1 -A exploração e a gestão dos sistemas multimunicipais de tratamento e de recolha seletiva de resíduos urbanos gerados nas áreas dos municípios utilizadores consubstanciam um serviço público a exercer em regime de exclusividade.
2 -A concessionária deve desempenhar as atividades concessionadas de acordo com as exigências de um regular e eficiente funcionamento do serviço público, adotando os melhores padrões de qualidade disponíveis em cada momento, nos termos das disposições aplicáveis do contrato de concessão, e de acordo com as exigências da entidade reguladora do setor.

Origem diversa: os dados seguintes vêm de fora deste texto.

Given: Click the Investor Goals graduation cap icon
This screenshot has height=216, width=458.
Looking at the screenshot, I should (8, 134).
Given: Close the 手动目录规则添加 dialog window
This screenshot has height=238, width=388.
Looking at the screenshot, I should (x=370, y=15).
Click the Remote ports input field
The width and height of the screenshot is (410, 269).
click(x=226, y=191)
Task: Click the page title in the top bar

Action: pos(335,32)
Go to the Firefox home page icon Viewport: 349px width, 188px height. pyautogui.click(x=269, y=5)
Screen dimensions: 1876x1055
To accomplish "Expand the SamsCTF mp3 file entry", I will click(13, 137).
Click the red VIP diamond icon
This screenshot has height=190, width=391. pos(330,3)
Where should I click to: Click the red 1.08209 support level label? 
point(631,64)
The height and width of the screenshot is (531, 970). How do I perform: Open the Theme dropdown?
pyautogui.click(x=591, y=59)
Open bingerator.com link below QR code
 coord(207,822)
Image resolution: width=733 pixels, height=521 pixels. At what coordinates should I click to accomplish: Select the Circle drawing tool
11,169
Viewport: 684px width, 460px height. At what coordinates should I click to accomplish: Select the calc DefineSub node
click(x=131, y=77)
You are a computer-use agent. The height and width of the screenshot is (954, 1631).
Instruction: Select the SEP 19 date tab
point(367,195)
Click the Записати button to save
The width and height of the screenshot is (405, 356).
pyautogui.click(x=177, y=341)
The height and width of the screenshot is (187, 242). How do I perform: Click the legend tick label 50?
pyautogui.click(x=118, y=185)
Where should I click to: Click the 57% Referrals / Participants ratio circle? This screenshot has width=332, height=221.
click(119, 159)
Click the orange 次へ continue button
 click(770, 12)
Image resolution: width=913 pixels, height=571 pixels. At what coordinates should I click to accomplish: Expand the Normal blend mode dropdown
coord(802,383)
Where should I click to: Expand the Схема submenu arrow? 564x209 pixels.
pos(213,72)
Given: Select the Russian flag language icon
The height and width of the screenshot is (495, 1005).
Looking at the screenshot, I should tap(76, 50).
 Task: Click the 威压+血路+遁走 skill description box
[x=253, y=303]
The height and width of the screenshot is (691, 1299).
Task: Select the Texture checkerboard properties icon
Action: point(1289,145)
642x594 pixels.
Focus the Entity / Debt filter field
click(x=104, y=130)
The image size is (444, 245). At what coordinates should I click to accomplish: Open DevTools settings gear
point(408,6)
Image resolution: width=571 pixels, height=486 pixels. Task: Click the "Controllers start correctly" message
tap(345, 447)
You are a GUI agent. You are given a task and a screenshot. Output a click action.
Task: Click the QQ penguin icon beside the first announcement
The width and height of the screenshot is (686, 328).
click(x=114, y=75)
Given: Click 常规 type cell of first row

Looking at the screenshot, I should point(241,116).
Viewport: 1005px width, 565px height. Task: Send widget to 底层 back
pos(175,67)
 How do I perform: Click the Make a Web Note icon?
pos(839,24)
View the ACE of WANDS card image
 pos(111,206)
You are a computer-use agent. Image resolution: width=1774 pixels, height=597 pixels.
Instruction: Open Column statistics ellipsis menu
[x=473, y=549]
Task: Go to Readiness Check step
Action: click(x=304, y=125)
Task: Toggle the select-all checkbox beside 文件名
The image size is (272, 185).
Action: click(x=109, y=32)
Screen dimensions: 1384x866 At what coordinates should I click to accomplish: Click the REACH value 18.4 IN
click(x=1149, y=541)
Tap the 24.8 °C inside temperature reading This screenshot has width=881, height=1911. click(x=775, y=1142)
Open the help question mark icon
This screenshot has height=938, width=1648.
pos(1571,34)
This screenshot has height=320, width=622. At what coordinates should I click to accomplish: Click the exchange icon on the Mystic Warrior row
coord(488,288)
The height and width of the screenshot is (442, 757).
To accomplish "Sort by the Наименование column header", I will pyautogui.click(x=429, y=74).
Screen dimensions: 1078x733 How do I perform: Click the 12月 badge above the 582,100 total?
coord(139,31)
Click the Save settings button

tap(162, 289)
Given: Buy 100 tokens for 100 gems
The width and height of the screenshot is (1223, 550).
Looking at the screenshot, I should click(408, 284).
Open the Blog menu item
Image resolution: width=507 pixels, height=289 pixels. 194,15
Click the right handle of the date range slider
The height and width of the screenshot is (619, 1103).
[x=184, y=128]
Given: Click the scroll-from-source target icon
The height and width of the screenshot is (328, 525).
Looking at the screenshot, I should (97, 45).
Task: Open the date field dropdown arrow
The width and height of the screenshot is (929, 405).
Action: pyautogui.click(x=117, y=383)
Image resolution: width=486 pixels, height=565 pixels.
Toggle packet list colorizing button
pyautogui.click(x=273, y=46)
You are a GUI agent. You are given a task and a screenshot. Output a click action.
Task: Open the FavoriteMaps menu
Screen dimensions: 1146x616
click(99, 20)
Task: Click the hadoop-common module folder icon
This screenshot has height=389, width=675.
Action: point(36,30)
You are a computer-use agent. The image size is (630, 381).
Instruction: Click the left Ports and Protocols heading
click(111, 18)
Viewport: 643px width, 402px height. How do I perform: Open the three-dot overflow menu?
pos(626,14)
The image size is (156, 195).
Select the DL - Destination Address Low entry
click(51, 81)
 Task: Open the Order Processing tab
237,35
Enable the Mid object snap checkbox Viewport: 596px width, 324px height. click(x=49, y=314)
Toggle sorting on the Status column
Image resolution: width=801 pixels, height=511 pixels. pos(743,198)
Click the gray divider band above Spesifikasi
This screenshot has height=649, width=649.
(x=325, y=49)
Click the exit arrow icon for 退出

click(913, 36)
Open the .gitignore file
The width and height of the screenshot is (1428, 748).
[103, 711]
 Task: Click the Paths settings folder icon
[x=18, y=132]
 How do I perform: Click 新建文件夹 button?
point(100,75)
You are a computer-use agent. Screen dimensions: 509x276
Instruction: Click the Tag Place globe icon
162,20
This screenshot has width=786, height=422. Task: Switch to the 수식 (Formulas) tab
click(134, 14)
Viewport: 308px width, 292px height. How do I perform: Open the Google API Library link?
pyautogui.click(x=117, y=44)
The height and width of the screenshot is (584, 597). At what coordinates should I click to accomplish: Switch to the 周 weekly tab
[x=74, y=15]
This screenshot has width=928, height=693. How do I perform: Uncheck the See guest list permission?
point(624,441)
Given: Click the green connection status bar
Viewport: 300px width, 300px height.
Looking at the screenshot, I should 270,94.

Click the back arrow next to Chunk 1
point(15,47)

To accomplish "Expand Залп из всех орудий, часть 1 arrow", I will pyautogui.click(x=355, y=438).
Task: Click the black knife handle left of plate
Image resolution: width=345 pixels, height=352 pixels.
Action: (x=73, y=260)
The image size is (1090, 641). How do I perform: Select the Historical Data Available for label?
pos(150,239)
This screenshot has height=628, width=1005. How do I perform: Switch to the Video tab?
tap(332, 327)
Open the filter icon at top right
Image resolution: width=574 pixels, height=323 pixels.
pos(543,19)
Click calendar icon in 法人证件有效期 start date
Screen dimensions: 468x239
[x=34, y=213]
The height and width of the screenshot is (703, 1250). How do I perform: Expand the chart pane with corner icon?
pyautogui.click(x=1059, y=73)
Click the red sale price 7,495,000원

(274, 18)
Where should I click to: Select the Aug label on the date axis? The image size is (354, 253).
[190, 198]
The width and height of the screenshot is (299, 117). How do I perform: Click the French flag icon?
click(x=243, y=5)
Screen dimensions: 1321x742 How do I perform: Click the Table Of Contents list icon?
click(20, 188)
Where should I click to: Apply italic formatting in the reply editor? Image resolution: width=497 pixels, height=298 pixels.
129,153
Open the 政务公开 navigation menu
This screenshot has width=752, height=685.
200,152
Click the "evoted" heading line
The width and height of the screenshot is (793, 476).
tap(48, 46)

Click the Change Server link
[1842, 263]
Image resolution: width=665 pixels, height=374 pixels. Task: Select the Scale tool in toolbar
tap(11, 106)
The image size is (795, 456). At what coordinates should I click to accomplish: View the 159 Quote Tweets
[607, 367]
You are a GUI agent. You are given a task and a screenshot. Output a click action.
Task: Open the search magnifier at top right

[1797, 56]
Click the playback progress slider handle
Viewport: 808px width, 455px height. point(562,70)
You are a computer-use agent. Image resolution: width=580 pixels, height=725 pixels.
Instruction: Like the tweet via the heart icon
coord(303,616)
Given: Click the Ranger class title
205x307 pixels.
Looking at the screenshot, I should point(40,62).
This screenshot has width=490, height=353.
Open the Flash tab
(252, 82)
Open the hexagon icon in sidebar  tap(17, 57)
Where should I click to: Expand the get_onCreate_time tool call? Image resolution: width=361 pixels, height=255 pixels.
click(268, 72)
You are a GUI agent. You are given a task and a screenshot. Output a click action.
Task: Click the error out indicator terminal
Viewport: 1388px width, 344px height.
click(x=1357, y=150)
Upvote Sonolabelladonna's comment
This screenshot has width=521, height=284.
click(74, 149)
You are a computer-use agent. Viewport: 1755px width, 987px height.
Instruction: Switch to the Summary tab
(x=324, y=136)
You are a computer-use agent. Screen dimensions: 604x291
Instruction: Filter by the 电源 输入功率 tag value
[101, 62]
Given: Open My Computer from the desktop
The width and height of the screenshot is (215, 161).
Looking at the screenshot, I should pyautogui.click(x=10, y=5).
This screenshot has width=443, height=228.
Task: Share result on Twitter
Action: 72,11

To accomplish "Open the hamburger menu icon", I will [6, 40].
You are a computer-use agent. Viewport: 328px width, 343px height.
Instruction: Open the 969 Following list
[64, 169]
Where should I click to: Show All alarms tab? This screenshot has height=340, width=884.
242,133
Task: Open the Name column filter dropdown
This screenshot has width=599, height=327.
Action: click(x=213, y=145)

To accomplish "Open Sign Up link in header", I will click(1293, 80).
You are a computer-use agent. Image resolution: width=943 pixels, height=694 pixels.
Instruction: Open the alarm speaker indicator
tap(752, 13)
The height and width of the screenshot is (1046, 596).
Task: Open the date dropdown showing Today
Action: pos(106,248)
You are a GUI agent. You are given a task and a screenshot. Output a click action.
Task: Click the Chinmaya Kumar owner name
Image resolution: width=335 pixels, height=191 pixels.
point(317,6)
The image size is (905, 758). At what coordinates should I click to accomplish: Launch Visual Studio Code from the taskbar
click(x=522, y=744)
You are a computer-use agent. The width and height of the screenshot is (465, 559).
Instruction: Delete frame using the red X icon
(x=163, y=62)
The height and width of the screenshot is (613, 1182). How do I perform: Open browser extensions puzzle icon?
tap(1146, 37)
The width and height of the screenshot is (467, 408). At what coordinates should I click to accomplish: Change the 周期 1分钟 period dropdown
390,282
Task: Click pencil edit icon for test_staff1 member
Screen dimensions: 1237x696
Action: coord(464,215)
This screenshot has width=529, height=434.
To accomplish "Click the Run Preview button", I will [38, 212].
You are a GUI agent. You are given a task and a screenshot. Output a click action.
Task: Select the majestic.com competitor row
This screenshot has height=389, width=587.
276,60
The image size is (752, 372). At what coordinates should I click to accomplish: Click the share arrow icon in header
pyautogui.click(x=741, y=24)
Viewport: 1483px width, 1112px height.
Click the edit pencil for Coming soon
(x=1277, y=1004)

3 -A exploração e a gestão dos sistemas multimunicipais de tratamento e de recolha seletiva de resíduos urbanos visa contribuir para o saneamento público e para o bem-estar das populações, assegurando, nomeadamente:
a)O tratamento de resíduos urbanos por forma a contribuir para o cumprimento das metas nacionais em matéria de ambiente;
b)O tratamento de resíduos urbanos de forma a assegurar a continuidade da prestação do serviço, incluindo a manutenção permanente de capacidade de tratamento;
c)A promoção e a implementação das ações necessárias a uma correta política de gestão de resíduos urbanos, nomeadamente no que respeita à sua adequada separação, redução e valorização;
d)A prestação de serviço de acordo com regras e procedimentos certificados que assegurem a minimização dos seus riscos;
e)O controlo dos custos através da racionalidade e eficácia dos meios utilizados nas suas diversas fases.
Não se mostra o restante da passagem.